Thursday, November 01, 2007

The Meteorological Mind


This is just a little thought I had today:

We often think of the mind in terms of being like a computer. In fact, every age seems to use the technology of the day as a metaphor for the mind. People used to think of it in terms of wax tablets (a metaphor for memory), weaving looms and telephone exchange systems.

However, I think that using the planet's weather system as an analogy is an interesting one. For example, it highlights how our minds have different cycles of activity. I would say there are three main cycles:

Weather: this changes day-to-day, and can change within the day even. In effect, these are our moods. These moods are sometimes obviously linked to events (i.e. you have an argument with a family member and you feel negative all day), sometimes they just come and go for no apparent reason. You can counter-act them, but only usually with great effort, and also you would need to become conscious of them in the first place. Most of the time when we are in the grip of a particular mood we are just carried along by it, but, if we DO stop to think about it, we realise that it is a temporary feeling and will pass in a day or so.

Seasons: these are the longer term trends in how we feel. I'd say they last anything from a few months to a few years. An example would be a period of depression.
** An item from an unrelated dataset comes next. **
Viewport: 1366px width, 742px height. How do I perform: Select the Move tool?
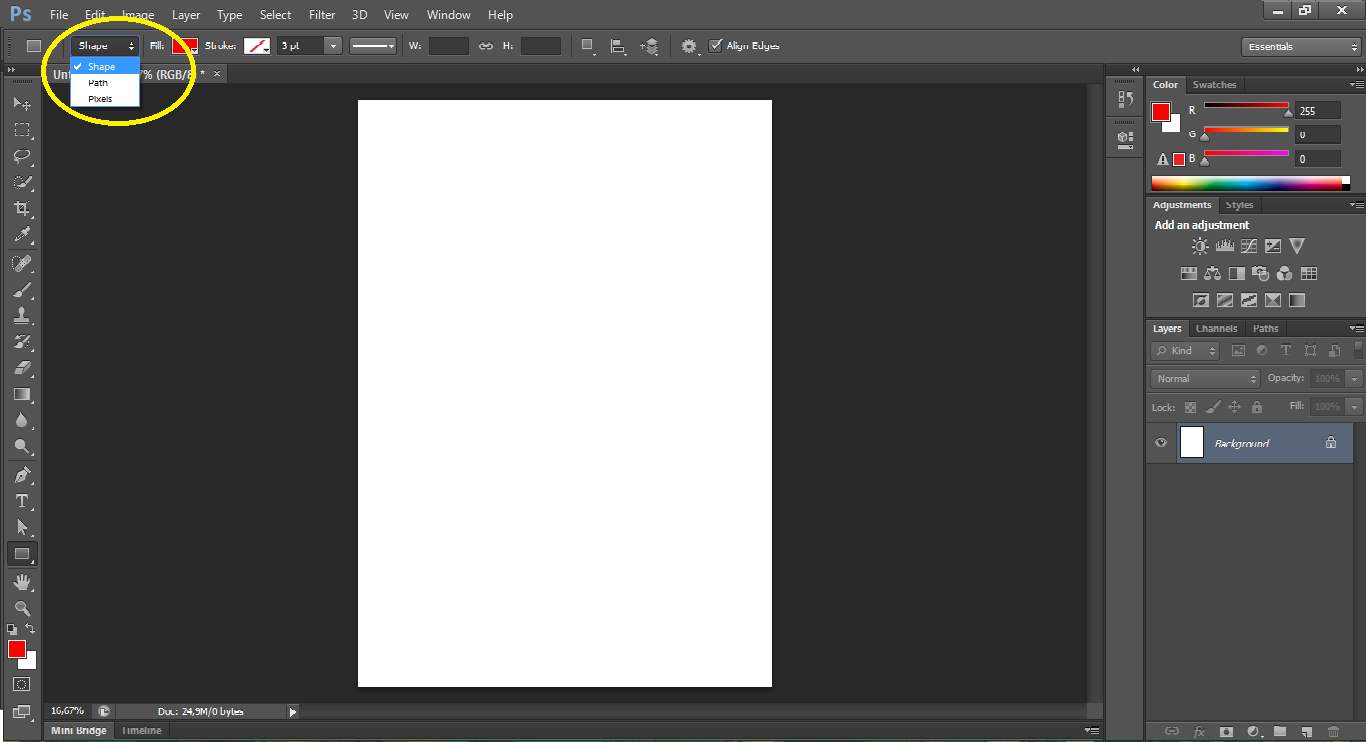pyautogui.click(x=22, y=104)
Another example would be when a person suddenly becomes really interested in a particular topic and pursues it enthusiastically, only to look back in a few years time to realise they'd gradually lost that interest and moved on to other things. Again, like weather, seasons can be traced back to a particular event (i.e. someone's dad dies, they take it badly and enter a period of depression for a couple of years), or they can just occur for no immediately apparent reason. However, unlike 'weather' cycles, even if we stop to think about how we feel about a season cycle, it is hard to believe it won't pass. It just feels like 'the way we are'. If we REALLY think about it, and are honest with ourselves, we probably realise the feeling will pass in time, but its by no means as obvious as with a weather cycle.

Climate: these are the far more stable patterns of emotions. We think of these as being an inherent part of the person, and talk about them as 'temperaments' or 'personality'. However, they can change, over long periods of time. For example, most people in their late 20s become more conscientious than they were in their youth. Another example might be how many people who were typically bad-tempered in their adult life become more mellow with old age.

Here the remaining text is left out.